Washington State University Spokane

University of Massachusetts Boston Gerontological Institute

American Society on Aging

 

 

  

 

 
 

 

 

 

 


A One-day Workshop – building collaboration

Health and the Built Environment

            bridging professional outlooks and practices 

Small group interactive exercises and open discussions display the value of building collaborations between environmental design, land planning, health care and public health professionals. Through the course of the day each professional’s distinctive way of thinking about and working for the public’s good is blended into balanced, comprehensive design and health care strategies.
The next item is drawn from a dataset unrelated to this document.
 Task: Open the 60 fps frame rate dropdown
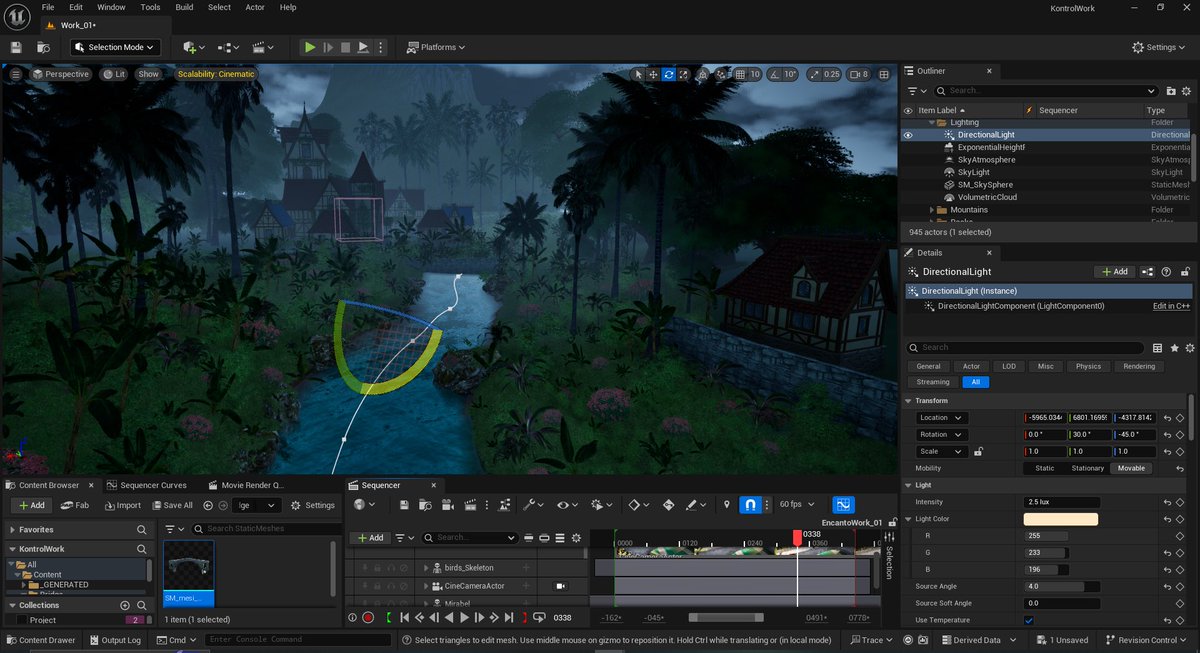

Working in interdisciplinary groups, participants bring together the best aspects of successful and productive aging, smart growth, active living, and new urbanism in ways that redefine what are currently considered best practices fostering healthy people and healthy communities.  
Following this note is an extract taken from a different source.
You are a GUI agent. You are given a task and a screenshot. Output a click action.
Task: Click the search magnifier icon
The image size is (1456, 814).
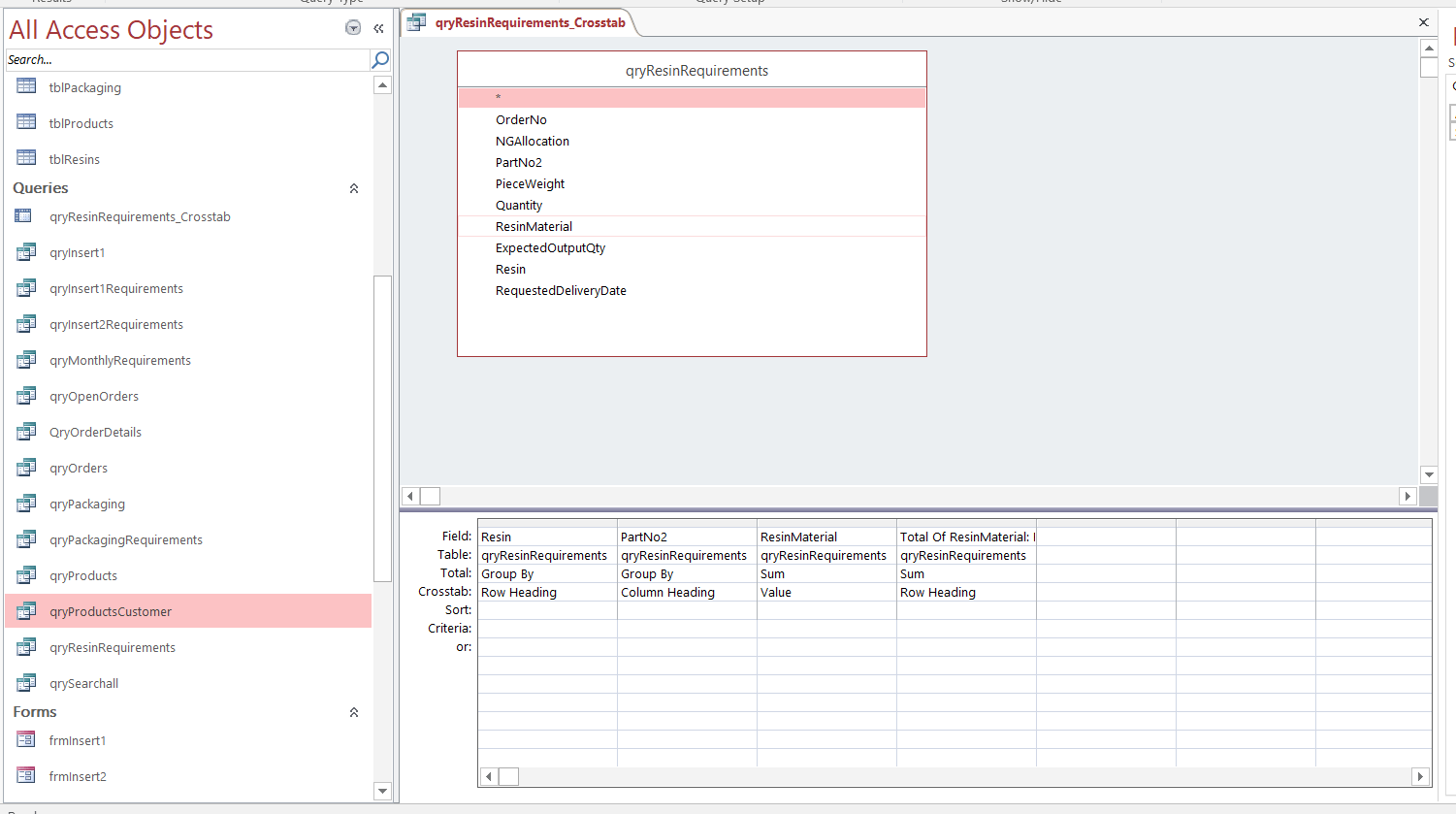(378, 59)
Workshop leader is Bob Scarfo, Ph.D., ASLA, and Associate Professor at Washington State University Spokane’s Interdisciplinary Design Institute. He may be contacted at scarfo@wsu.edu or 509.358.7913

Four Luncheon Workshops – maximum enrollment 50 participants per workshop.

Friday, 10 June 2005 – San Francisco
Registration Deadline: June 1, 2005

American Institute of Architects
Hallidie Building (at Montgomery)
130 Sutter Street, Suite 600
San Francisco, CA 94104
Location:
http://www.mapquest.com/

Friday 29 July 2005 – Greenbelt, MD
Registration Deadline: July 15, 2005

Marriott Hotel, Greenbelt, MD
6400 Ivy Lane
Greenbelt, Maryland 20770
Location:
http://marriott.com/property/mapand
nearbyairports/default.mi?marshaCode=wasgb

Friday, 3 June 2005 - UCLA
Registration Deadline: May 27, 2005
 
University of California, Los Angeles
Tom Bradley International Hall
Rooms 1 and 3
Location:
http://www.catering.ucla.edu/
 

Friday 8 July 2005 - Boston

Registration Deadline: June 24, 2005
 
Founders Room
Campus Center Building
University of Massachusetts, Boston
Location:
http://www.umb.edu/

One-day Workshop -- Summary

Successful and productive aging, the obesity epidemic, and the built environment are areas of attention that employ similar language used by diverse professions. The professions of gerontology, geriatrics, health sciences and health care and architecture, landscape architecture, urban design, and urban and rural planning not only employ many similar words and phrases but also seek similar outcomes that benefit the public health, safety and welfare. Explored in open discussion, the common words and phrases have the potential of blending the efforts of each of the professions.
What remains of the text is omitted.